1
16.01.15r. Sobota 22:17
Dzisiaj było jak zwykle. Wstałem, poszedłem pobiegać, umyłem się, poszedłem do szkoły. Nie chciałem denerwować ojca, dlatego wyszedłem, zanim wstał. Często tak robię.
Czasami chciałbym mieć normalny dom. Kochającą rodzinę. Pomarzyć przecież mogę. Mam już 18 lat, jestem w drugiej liceum, o czym ja myślę. Marzenia się nie spełniają, więc po co marzyć.
Kiedy widzę jak ojciec pije, albo przyprowadza jakąś dziwkę to chcę mi się płakać. Nauczyłem się, że nie ma po co podchodzić. No chyba, że po kolejnego siniaka, jest silniejszy, nie dam mu nigdy rady. Jestem słaby.
Najbardziej szkoda mi mojej mamy. Widzi jak ojciec pije, sprowadza kolejne dziwki na jedną noc i nic. Jest coraz słabsza, ale udaje że ją to nie rusza. To nie prawda, że kobiet są słabe, są silne, ale naiwne. Nie wiem czy ona go kocha. Być może, ale nie wiem. Ale jak można kochać osobę, która pije dzień w dzień.
Może zacznę od początku. Nazywam się Zayn Malik, a to mój dziennik (pamiętnik tak dziecinnie brzmi, a tu nie będą zapisywane dziecinne myśli). Jest to mój pierwszy wpis. Muszę gdzieś przelewać swoje myśli, nie mogę powiedzieć o mojej sytuacji nawet przyjaciołom. Kogo ja oszukuje. Nie mam prawdziwych przyjaciół, przekonałem się o tym nie raz.

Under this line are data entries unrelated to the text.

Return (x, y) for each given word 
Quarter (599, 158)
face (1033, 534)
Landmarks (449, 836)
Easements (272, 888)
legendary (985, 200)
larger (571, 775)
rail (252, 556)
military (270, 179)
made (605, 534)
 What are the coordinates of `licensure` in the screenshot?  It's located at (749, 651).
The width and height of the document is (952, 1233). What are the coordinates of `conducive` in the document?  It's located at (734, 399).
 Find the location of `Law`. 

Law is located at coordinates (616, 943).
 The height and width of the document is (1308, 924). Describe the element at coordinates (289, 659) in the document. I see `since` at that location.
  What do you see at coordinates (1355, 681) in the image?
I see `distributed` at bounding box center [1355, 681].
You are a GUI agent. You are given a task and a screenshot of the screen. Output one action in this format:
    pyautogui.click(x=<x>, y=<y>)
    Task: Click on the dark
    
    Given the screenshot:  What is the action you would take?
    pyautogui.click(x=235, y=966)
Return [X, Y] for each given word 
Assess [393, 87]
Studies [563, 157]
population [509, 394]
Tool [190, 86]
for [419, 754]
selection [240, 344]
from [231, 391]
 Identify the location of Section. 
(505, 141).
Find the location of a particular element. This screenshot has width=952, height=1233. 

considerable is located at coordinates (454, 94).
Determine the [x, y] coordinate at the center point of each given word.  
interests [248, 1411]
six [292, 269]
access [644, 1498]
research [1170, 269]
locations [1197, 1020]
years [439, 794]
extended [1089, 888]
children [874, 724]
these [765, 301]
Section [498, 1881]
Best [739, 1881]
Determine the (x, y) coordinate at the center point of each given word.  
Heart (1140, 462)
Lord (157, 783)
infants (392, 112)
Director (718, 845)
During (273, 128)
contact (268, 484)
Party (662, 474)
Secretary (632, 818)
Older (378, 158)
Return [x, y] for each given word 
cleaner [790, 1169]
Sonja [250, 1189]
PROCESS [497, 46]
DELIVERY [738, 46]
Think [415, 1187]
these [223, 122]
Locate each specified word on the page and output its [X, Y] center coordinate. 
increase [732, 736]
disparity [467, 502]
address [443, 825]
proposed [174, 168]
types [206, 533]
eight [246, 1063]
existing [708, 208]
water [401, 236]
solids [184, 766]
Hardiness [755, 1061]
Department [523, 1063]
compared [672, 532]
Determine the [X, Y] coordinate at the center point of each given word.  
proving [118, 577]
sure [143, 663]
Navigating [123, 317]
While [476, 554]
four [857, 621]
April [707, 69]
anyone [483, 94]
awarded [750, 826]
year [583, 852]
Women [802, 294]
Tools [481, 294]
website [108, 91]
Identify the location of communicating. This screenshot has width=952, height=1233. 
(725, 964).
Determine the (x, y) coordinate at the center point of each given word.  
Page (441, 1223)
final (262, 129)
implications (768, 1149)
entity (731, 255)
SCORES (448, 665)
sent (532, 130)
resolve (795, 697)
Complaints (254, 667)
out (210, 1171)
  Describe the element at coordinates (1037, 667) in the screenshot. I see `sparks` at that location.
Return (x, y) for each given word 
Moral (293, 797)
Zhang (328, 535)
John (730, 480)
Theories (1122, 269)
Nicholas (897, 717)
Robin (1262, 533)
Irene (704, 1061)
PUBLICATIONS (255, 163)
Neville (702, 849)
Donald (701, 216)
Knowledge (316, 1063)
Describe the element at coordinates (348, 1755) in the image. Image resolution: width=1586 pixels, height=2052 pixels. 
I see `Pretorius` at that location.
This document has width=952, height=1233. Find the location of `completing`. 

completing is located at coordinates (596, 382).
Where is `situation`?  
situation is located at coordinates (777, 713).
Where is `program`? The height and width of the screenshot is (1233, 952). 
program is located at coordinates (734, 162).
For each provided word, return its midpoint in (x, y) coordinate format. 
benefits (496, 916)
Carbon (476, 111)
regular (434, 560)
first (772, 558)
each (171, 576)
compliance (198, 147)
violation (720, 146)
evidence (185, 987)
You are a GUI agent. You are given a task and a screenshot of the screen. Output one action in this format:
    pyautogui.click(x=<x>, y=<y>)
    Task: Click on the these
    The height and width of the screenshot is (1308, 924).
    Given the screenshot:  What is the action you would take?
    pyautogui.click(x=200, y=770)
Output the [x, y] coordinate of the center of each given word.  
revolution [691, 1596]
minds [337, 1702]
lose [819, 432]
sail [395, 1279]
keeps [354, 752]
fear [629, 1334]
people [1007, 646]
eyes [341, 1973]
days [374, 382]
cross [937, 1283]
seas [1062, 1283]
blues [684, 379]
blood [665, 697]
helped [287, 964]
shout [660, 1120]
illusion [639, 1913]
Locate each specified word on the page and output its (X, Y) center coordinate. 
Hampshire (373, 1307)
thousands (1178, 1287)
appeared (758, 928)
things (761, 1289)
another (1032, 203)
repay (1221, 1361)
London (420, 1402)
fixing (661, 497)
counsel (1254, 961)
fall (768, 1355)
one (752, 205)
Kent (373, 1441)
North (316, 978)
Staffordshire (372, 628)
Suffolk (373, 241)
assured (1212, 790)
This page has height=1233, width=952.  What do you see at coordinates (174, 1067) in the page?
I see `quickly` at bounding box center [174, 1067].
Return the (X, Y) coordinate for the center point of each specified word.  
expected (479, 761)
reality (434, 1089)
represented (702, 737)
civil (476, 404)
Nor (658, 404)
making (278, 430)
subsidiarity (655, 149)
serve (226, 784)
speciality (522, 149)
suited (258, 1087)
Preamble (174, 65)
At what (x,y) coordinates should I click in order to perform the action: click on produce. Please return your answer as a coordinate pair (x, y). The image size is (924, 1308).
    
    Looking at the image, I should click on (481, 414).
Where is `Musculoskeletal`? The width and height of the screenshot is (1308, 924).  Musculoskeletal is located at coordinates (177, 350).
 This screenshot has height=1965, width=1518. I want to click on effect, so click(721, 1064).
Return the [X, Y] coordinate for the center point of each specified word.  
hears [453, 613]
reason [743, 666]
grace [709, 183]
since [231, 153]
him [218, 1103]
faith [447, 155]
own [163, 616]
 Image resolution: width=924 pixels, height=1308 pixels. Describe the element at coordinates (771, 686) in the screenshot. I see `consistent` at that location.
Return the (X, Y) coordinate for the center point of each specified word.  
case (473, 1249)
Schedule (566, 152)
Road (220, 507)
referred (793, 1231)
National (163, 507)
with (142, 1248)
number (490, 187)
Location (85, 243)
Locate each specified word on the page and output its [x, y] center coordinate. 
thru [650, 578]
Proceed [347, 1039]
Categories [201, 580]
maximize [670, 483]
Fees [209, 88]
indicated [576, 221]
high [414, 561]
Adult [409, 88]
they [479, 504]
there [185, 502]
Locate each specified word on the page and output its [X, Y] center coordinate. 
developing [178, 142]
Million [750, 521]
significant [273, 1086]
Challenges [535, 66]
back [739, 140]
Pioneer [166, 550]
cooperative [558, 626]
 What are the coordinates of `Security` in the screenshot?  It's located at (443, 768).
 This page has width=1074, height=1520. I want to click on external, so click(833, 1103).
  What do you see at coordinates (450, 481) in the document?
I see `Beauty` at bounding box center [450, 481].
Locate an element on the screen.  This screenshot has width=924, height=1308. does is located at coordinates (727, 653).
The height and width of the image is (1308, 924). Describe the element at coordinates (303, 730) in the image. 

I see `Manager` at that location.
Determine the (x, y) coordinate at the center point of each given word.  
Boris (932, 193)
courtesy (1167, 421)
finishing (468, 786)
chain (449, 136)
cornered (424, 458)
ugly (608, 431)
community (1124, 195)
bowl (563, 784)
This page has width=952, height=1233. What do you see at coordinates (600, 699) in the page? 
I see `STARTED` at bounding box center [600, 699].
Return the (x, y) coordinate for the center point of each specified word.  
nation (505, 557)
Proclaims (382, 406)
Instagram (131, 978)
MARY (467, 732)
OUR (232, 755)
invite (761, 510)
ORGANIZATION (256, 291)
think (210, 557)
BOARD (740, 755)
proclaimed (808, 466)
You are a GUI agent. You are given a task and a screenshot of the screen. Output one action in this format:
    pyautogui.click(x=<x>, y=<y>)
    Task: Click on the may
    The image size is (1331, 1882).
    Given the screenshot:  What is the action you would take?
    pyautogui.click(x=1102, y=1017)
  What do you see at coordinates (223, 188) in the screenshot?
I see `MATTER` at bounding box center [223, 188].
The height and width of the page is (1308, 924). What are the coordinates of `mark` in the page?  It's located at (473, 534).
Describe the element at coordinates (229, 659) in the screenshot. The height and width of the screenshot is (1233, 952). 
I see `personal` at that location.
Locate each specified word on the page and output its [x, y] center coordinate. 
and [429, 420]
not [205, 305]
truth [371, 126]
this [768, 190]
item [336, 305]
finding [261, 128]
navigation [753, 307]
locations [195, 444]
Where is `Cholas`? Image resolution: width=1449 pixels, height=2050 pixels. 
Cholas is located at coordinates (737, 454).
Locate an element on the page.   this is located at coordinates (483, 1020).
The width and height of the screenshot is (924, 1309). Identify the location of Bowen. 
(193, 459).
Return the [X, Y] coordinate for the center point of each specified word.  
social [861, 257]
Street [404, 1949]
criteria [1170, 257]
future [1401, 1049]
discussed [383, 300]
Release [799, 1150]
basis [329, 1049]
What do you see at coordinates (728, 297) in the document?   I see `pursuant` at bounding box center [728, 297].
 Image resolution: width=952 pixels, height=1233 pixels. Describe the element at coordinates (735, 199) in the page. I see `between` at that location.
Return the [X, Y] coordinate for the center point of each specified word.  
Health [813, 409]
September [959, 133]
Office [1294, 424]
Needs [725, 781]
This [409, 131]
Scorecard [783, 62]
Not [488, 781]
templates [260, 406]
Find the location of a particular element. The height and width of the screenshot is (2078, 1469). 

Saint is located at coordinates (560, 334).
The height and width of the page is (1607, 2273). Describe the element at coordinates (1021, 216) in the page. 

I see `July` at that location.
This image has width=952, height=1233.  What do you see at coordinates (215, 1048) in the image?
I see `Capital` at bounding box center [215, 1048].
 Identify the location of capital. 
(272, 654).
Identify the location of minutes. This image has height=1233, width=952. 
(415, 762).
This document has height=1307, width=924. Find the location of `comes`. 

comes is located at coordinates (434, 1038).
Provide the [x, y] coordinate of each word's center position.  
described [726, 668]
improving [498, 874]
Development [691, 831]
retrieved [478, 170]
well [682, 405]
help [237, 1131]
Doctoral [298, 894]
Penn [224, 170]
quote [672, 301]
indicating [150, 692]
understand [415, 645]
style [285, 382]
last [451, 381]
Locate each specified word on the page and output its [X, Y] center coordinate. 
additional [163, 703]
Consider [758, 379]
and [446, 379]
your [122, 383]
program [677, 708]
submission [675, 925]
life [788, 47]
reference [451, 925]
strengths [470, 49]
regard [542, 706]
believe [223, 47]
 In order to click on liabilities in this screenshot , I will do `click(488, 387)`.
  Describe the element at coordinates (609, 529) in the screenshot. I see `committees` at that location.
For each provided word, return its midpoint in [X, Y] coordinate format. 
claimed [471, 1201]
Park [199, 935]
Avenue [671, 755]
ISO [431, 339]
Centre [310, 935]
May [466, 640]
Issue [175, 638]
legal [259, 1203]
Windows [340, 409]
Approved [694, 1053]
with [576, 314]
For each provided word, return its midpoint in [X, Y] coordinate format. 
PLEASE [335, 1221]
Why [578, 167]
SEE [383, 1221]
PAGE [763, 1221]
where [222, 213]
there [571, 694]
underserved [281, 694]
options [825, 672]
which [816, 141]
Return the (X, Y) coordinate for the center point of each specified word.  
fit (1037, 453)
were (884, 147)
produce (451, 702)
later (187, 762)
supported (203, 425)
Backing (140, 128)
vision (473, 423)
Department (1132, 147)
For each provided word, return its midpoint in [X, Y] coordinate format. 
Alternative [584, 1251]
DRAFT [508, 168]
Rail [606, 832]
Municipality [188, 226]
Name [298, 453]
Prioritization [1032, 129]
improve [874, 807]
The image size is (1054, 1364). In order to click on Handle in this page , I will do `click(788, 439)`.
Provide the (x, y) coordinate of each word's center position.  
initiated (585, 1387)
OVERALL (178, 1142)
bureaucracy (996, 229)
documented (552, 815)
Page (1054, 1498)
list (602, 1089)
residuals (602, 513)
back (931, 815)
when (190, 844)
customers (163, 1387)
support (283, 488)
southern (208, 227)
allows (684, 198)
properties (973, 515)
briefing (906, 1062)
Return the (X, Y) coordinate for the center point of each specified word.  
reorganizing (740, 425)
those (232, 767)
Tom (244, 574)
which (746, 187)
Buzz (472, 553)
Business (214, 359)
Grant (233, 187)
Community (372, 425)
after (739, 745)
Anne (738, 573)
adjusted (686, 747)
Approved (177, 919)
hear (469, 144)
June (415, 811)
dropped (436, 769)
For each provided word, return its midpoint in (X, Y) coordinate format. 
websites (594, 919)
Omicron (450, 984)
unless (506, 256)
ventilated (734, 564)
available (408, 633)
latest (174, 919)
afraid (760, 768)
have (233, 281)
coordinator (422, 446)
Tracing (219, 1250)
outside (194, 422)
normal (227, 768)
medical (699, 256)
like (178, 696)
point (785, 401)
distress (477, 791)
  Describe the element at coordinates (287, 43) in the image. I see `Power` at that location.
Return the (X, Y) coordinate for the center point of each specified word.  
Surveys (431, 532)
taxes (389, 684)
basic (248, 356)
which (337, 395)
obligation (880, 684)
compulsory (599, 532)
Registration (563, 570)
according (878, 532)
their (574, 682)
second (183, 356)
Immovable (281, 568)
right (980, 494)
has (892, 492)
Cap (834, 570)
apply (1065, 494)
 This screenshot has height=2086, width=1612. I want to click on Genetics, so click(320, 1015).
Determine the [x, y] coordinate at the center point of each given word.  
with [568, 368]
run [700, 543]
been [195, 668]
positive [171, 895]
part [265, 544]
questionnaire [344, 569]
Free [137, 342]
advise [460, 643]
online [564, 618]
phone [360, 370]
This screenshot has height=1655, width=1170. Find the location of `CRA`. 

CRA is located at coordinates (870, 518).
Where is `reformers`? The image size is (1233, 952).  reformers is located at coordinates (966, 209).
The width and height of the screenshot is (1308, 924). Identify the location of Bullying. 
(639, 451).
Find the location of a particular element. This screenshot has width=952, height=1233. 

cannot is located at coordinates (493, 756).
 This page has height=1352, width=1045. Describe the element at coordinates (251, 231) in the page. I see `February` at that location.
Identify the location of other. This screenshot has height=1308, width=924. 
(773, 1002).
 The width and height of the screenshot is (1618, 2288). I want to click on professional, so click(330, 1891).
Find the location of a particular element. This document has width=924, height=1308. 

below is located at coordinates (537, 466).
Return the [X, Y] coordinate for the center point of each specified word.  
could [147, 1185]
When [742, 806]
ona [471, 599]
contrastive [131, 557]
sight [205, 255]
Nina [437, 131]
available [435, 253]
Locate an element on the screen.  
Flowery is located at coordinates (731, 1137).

Dzisiaj było w miarę spokojnie. Ojciec nie uchlał się do nieprzytomności, a to dobrze. Nie widziałem, ani nie słyszałem płaczu mamy. Jest już po 22, a nadal jej nie słyszę, to dobrze. Ostatnio i tak dużo płakała, niech odpocznie.
Dzisiaj nie płakałem, nie miałem powodu. A może i miałem, ale mnie to nie ruszyło. Ojciec znowu mnie zwyzywał, kiedy był już po trzech piwach zobaczył jak mama zmywa naczynia. Zaczął krzyczeć i rzucać pustymi puszkami jaki ja to beznadziejny i niewychowany. No przecież takiego bękarta jak ja nawet nie warto trzymać. Jeszcze trochę i się wyprowadzę. Muszę pójść do pracy. Mam go dosyć.